**Source extract**
- Born: 18 September 1986 (age 39) Tekirdağ, Turkey
- Occupations: Novelist, Playwright, Poet, Actor, Editor
- Writing career
- Period: 2000–present
- Notable works: Nazım (Nazım Hikmet Musical; debut); In Playful Land (2010 children musical play); Red Rapunzel (2010 children play); Mechanic Puppets Land (2011 children play); Alyosa/ Story of Aliye Berger (2011 play); In Search of Lost Troia; A Matryoshka Story (play); Transformation (play); Paradox (performance text) ; Earthquake (tragedy) ; Fame (play); Chrysanthemum (poem) ;
- Literary movement: Postmodern literature

= Hayati Çitaklar =

Turkish playwright and director

Hayati Çitaklar (born 18 September 1986) is a Turkish playwright, director, novelist, actor and poet. He is also the editor of some literature magazines.

==Background==
Hayati Çitaklar was born in Tekirdağ in 1986. He is of partial Albanian descent. He got training in acting at Nâzım Hikmet Foundation and creative writing at Uğur Mumcu Investigative Journalism Foundation. He went on to study philosophy at the Bilkent University then he changed the university and graduated from the College of Social Sciences and Humanities with three different major Continental Philosophy, Comparative Literature and Gender Studies at the Koç University in 2011 with honour. 2008 to 2011, he is the special student of Istanbul University State Conservatory Theatre Department. From 2000, he publishes poems, short stories, articles and book and film reviews in literature journals, magazines and newspapers. In 2010, he left acting and directing to become a full-time writer. In 2010, he worked with famous Turkish actress and theatre professor Yıldız Kenter and began his career as a playwright. His play Alyosa/ Story of Aliye Berger was published by Imge Publishing. His plays and performance texts were performed by different theatres in Turkey.

**Task requirements**
1. In the Hayati Çitaklar biography, which university did he graduate from in 2011?
2. Set down the passage of the Hayati Çitaklar biography word for word, starting at "Hayati Çitaklar (born" and ending at "some literature magazines.".

**Material provided**
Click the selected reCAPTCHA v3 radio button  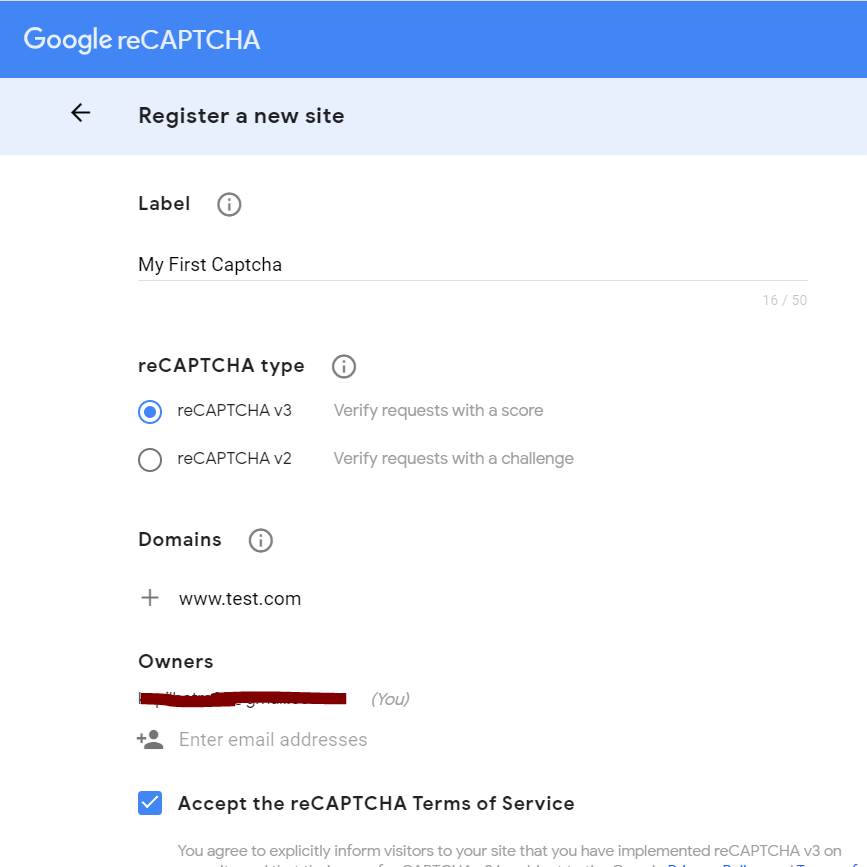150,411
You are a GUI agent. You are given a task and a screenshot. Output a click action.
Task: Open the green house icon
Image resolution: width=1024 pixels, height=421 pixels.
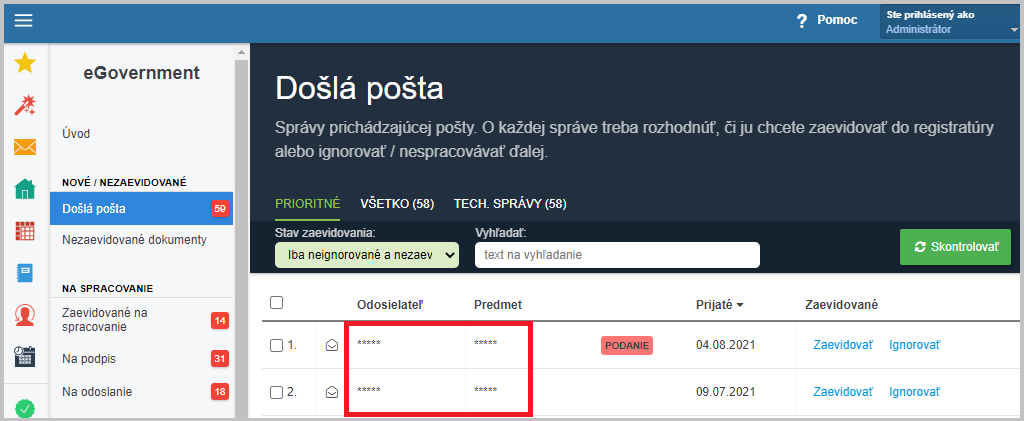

**Worked answers**
1. Koç University

2.
Hayati Çitaklar (born 18 September 1986) is a Turkish playwright, director, novelist, actor and poet. He is also the editor of some literature magazines.